My sister and her husband own a relatively remote retreat in Prince County, Prince Edward Island. The nearest town is Kensington, which is near Summerside, which reminds me of Gordon Lightfoot’s ‘Summer Side of Life,’ which reminds me that he did not play ‘Early Morning Rain’ when Ann and I saw him last November and that irked me at the time though I’ve since gotten over it, but not really, because I was reminded of Gord’s inadequate set list once again while Ann and I spent eight or nine quietly lovely days with Anne and Al on the Island.

 

The faces of my sister’s two elderly black cats are featureless in most lights, so the eyes have it. Two Marvin the Martians slunk about the old farmhouse, one looking permanently surprised and the other very, very angry. They ventured outside from time to time to eat grass so they could retch inside a little later on. Foxes, raccoons, skunks and rabbits roam the property, but it was the birds that intrigued me.

 

In Edmonton we keep three birdfeeders stocked and I informally track our various visitors with the aid of an illustrated guide: I can spot the difference between a purple finch and a common redpoll if I cheat and peek in our book. On the Island I was delighted to learn that my brother-in-law is like-minded, seed and suet hang from the trees.

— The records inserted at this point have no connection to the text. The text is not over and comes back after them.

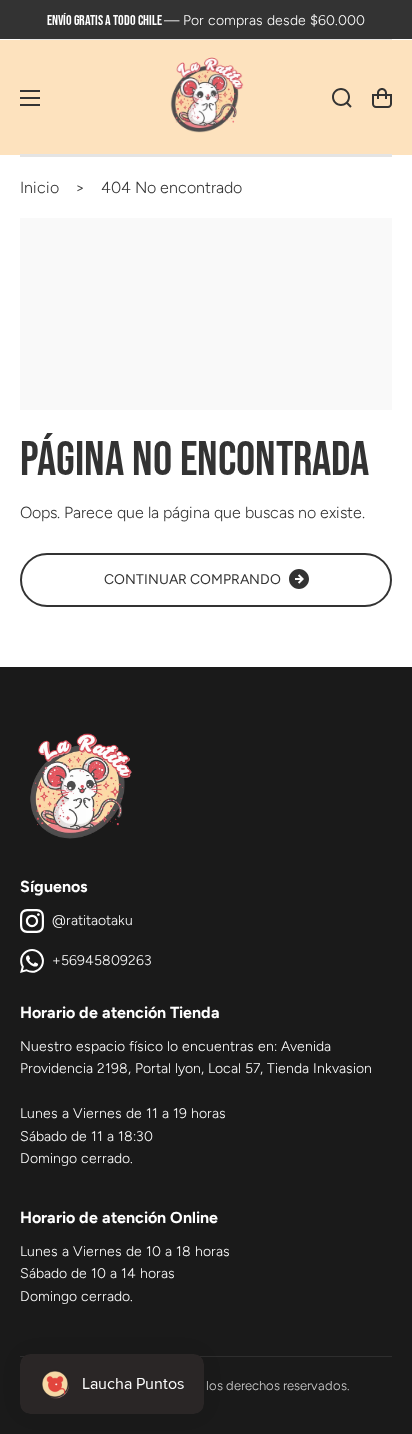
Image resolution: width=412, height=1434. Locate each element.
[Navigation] (30, 98)
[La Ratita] (206, 97)
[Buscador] (342, 98)
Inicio (39, 187)
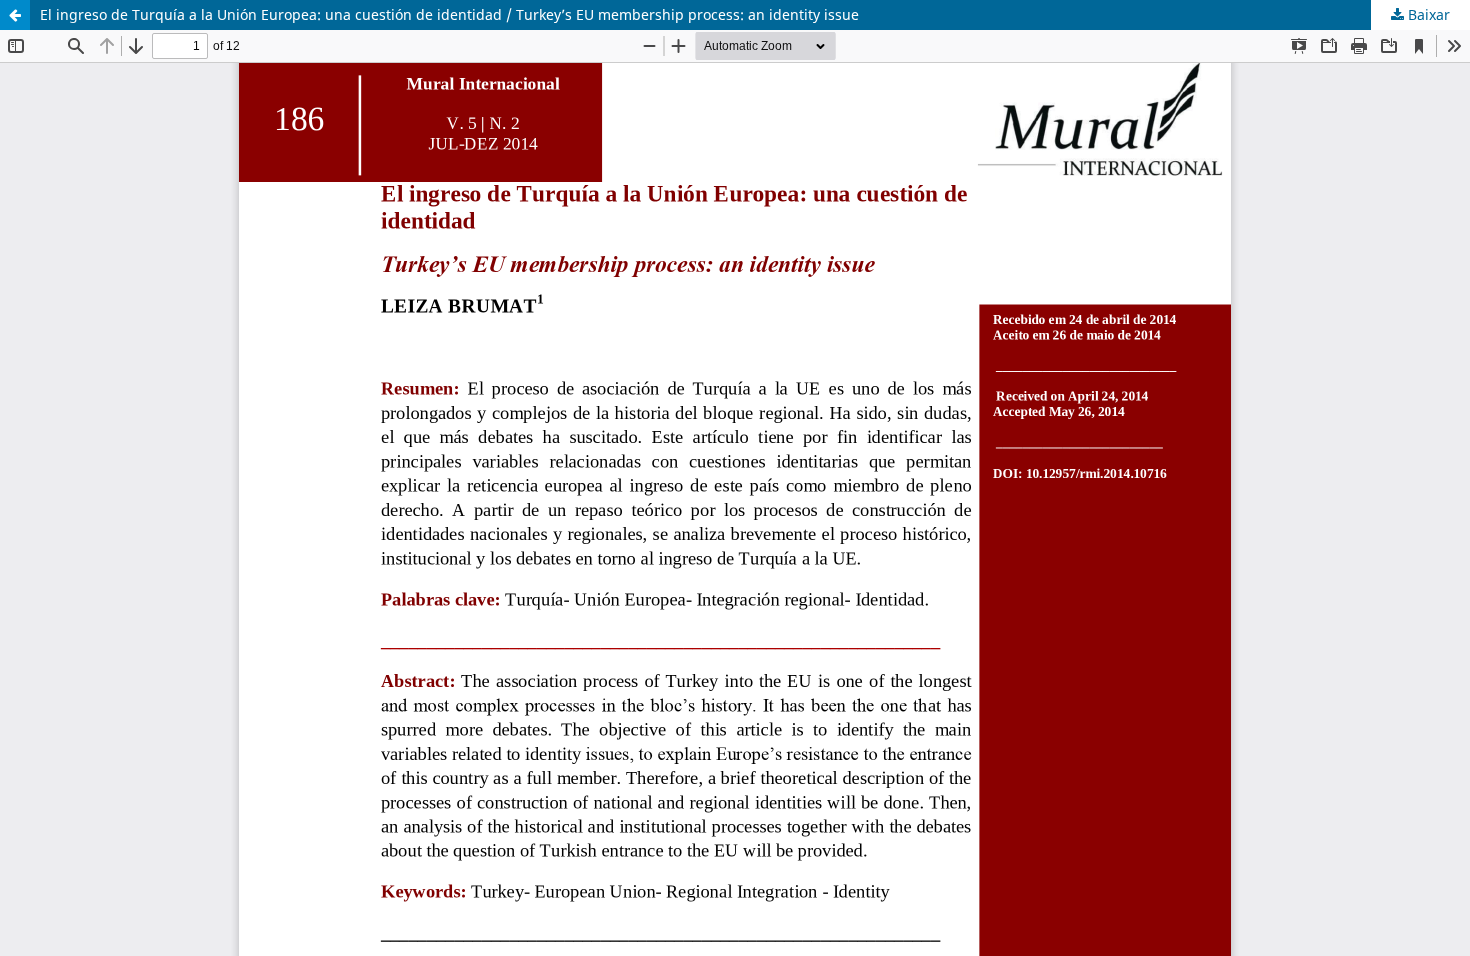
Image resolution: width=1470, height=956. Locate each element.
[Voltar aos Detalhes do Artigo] (15, 15)
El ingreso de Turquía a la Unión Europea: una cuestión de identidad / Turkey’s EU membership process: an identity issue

A bird book and a pair of binoculars were always close at hand on the front porch.

 

Hummingbirds thrummed and hovered at pistils and stamens like green garden hallucinations. Plump and astonishingly vibrant American goldfinches frolicked in the two birdbaths my sister tops up daily with captured rainwater. There was a splashy disturbance in one of them, at the cement pedestal bath closest to the crimson maple tree Anne had recently planted in memory of our Dad, an RCAF veteran who, perhaps fittingly, passed peacefully last Remembrance Day, aged 90. Al snatched up his binoculars and zoomed in.

 

‘That’s a yellow-bellied sapsucker,’ he said.

 

I said, ‘What? I’ve been waiting my whole life to see one.’

 

‘Your whole life?’

 
‘Well, at least since 1968. Gimme those.’ I peered through the lenses. Sure enough, there was an actual yellow-bellied sapsucker. I swear the bird was the exact same one rendered on the Lipton tea card. Well, well, well, I thought, and so we meet at last; I’ve been waiting a long time for this moment.